Pert2Mol
A multimodal generative model that designs molecules from transcriptomic and morphological perturbation phenotypes using rectified flow transformers.
Released: February 2026
A central goal of phenotypic drug discovery is to invert the usual screening logic: instead of asking what a given molecule does to cells, ask what molecule would produce a desired cellular phenotype. High-content perturbation screens now routinely capture two complementary readouts of how a compound reshapes a cell — transcriptomic profiles (which genes change) and morphological profiles (how cells look under imaging, e.g. Cell Painting). Designing molecules conditioned jointly on both readouts is a natural but underexplored generative problem.

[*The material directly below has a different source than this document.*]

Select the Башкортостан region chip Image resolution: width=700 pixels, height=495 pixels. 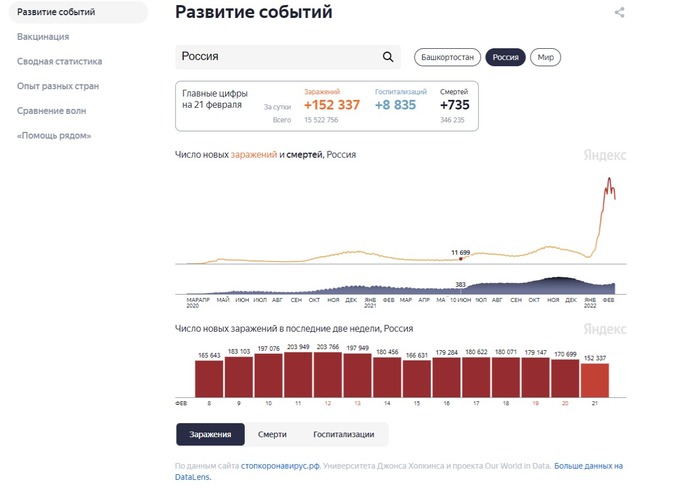click(447, 57)
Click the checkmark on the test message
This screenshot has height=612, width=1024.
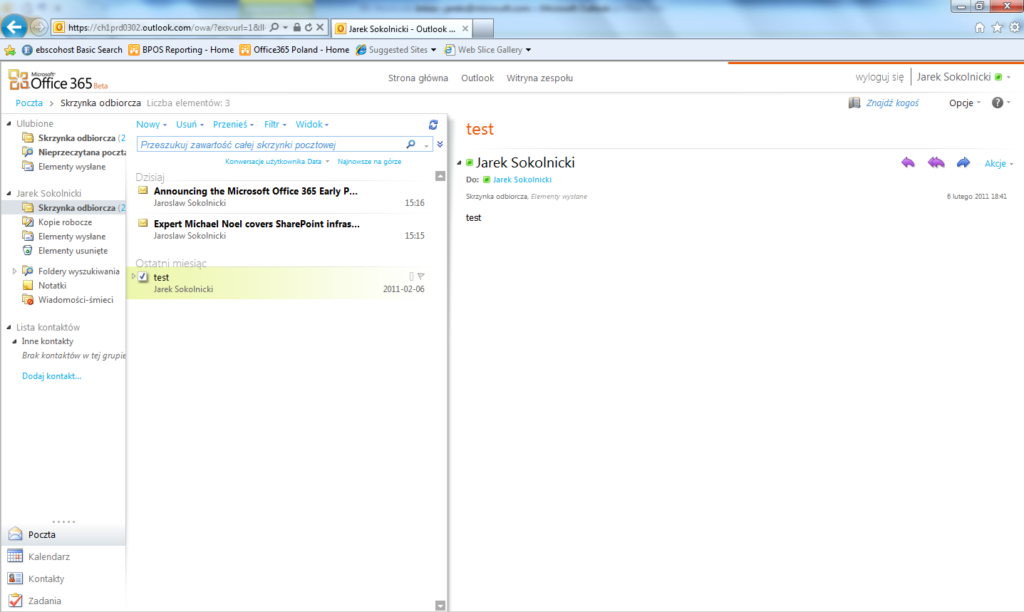coord(143,276)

Pert2Mol, introduced by Verma and colleagues at Purdue University in a February 2026 bioRxiv preprint, is a multimodal generative framework that maps perturbation phenotypes to molecular structures. It learns from paired control-treatment experiments, fusing transcriptomic and morphological signals with a bidirectional cross-attention mechanism and generating candidate molecules with a rectified flow transformer. The design lets the model condition on either or both phenotypic modalities and emit chemically valid structures that are intended to reproduce the queried phenotype.
By treating phenotype-to-molecule generation as a conditional flow-based problem, Pert2Mol aims to make phenotype-anchored molecular design both fast and reliable, positioning it as a tool for hypothesis generation in target-agnostic discovery campaigns.
Key Features
- Joint transcriptomic-morphological conditioning: The model fuses gene-expression and cell-imaging phenotypes from paired control-treatment experiments, supporting either modality alone or both together.

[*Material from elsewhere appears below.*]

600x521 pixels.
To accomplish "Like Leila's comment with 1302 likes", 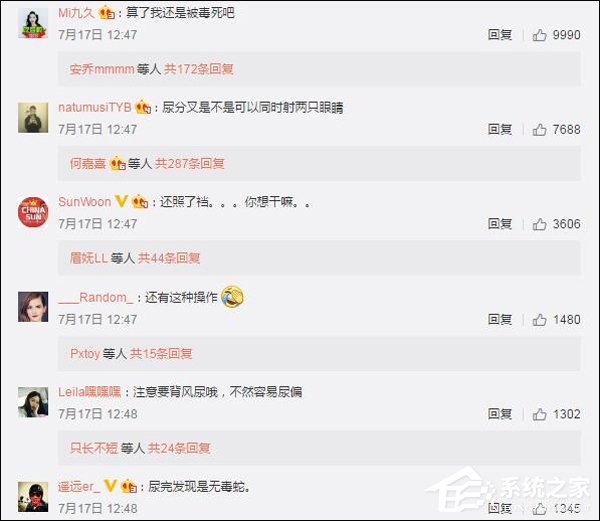I will pyautogui.click(x=539, y=414).
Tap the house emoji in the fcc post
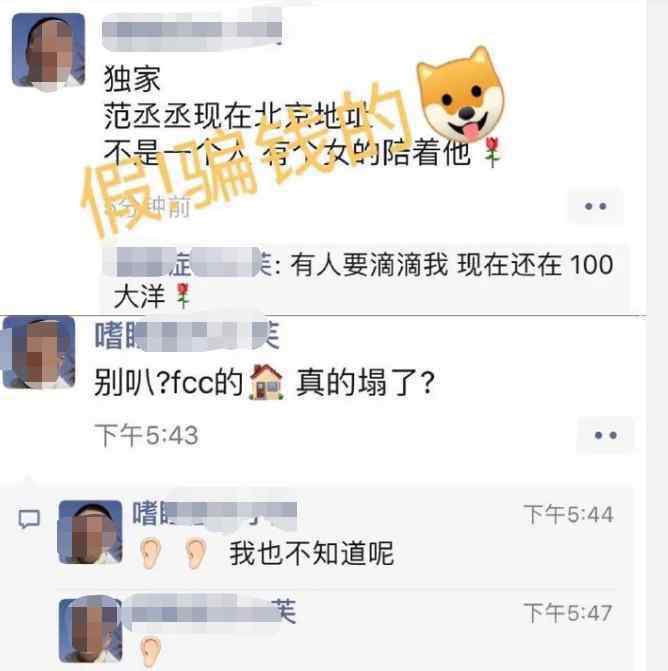This screenshot has height=671, width=668. point(266,382)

- Bidirectional cross-attention fusion: A cross-attention mechanism aligns the two phenotypic modalities so that complementary signals jointly inform molecular generation.
- Rectified flow transformer generation: Molecules are generated with a rectified flow transformer, reported to be roughly 12.4x faster than a diffusion-based approach while supporting deterministic sampling for reproducible validation.
- High validity and scaffold diversity: The authors report perfect molecular validity and 84.7% scaffold diversity, with a Frechet ChemNet Distance of 4.996 against compared baselines.
Technical Details
Pert2Mol couples a bidirectional cross-attention module, which fuses transcriptomic and morphological perturbation profiles, with a rectified flow transformer that generates molecular structures conditioned on the fused phenotype. Training uses paired control-treatment experiments so the model learns the differential phenotype induced by a perturbation. The authors report a Frechet ChemNet Distance of 4.996, perfect molecular validity, and 84.7% scaffold diversity, alongside roughly 12.4x faster generation than a diffusion baseline and support for deterministic sampling to aid validation. Code is available on GitHub (wangmengbo/Pert2Mol); the preprint indicates trained weights are forthcoming rather than already released, so reported numbers should be read as preprint-stage results pending peer review.
Applications
Pert2Mol targets computational and phenotypic drug-discovery teams who possess perturbation screening data — transcriptomic profiles, Cell Painting-style morphological features, or both — and want to propose small molecules predicted to elicit a target phenotype. This supports target-agnostic discovery, where the desired biological effect is known but a clean molecular target is not, as well as exploration around hit compounds by querying the model with the phenotype of a desirable perturbation. The ability to condition on either modality alone makes it usable in settings where only one assay type is available.
Impact
Pert2Mol extends generative molecular design into the multimodal phenotype space, joining a small but growing set of models that close the loop between high-content perturbation screens and de novo chemistry. Its use of rectified flow for fast, deterministic generation and its joint handling of transcriptomic and morphological signals are notable methodological choices. As a February 2026 preprint with code available but weights still promised, its reported metrics await peer review and independent benchmarking, and prospective experimental validation of generated molecules will ultimately determine how well phenotype-conditioned generation translates to real biological activity.